Schlussendlich hat sich auch die UN in ihrer Vollversammlung am 11.03.2024 auf eine Resolution verständigt, die sich der Nutzung und den Chancen sicherer und vertrauenswürdiger KI-Systeme widmet. Die Resolution basiert auf einem Vorschlag der USA und wurde von mehr als 120 Ländern angenommen, bezieht sich jedoch ähnlich wie der EU AI Act ausdrücklich nur auf den nicht-militärischen Gebrauch von KI und der Förderung sicherer und vertrauenswürdiger KI-Systeme für den Fortschritts in Bezug auf Menschenrechte, gemeinsame Entwicklungsziele und Nachhaltigkeit.

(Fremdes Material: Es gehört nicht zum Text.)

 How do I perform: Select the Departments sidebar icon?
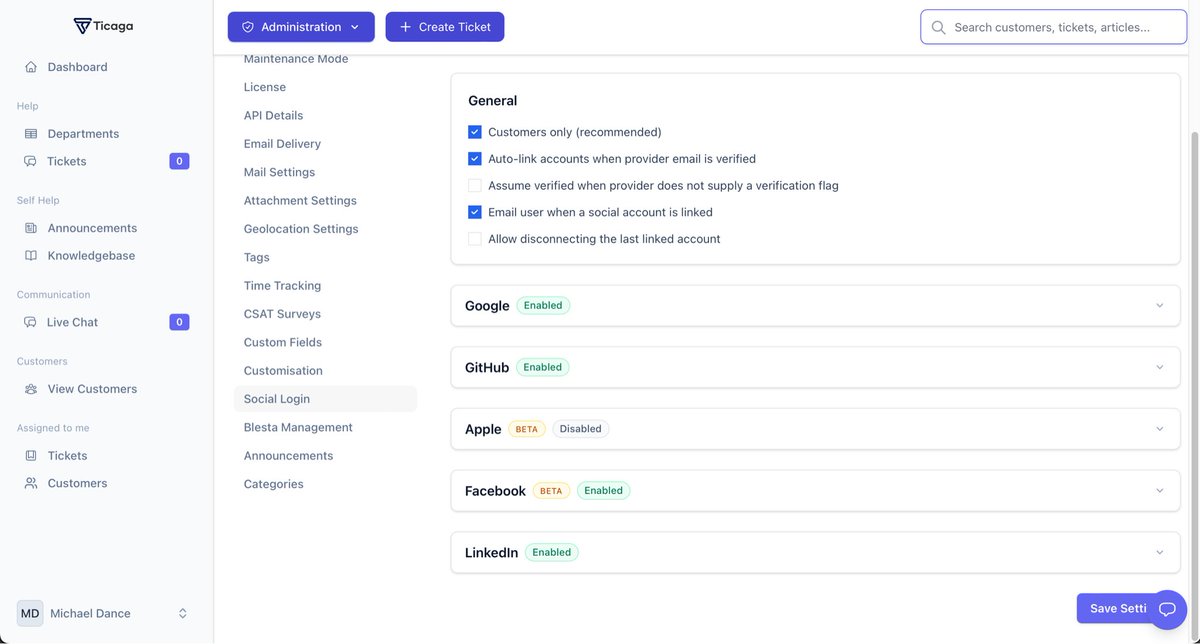click(29, 133)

Gleichwohl wird aber auch betont, dass dabei Menschen im Zentrum stehen sollen und KI in den falschen Händen eine erhebliche Gefährdung darstellt. Um diese gezielt zu bewerten, wird die Entwicklung und der Einsatz von Werkzeugen zur „international interoperablen Identifizierung, Klassifizierung, Bewertung und Prüfung, Vorbeugung und Abschwächung von Schwachstellen und Risiken während der Konzeption, Entwicklung und der Nutzung von KI-Systemen“ empfohlen.
Fazit
Angesichts der vorgestellten Deklarationen und Regulierungsvorschläge ist festzuhalten, dass Staaten neben der Relevanz von KI als Technologie auch deren Gefahren und den enormen technologischen Entwicklungstrend zunehmend wahr- und ernst nehmen. Es wird aber auch deutlich, dass es global durchaus unterschiedliche Auffassungen gibt, wie genau diese Regulierung aussehen soll. Insbesondere bei der Frage nach dem Umfang menschlicher Kontrolle und dessen Einflussmöglichkeiten bei den Entscheidungen von KI-Systemen treten erneut jene Differenzen hervor, die sich bereits im Zuge der Debatten über die Regulierung autonomer militärischer Systeme – zu denen aus technologischer Perspektive große Schnittmengen bestehen – gezeigt haben. Darüber hinaus braucht es wenig Fantasie um sich auszumalen, dass sich einige der staatlichen Akteure technologische Vorsprünge und darauf basierende militärische Vorteile nicht nehmen lassen wollen. Auch wenn es also hinsichtlich des militärischen Einsatzes von KI formal inhaltlich große Überschneidungen gibt, bleibt abzuwarten, ob aus den Deklarationen auch verbindliche völkerrechtliche Prinzipien folgen. Gerade mit Blick auf die endlosen Debatten über Autonomie in Waffensystemen besteht aktuell leider wenig Raum für Optimismus.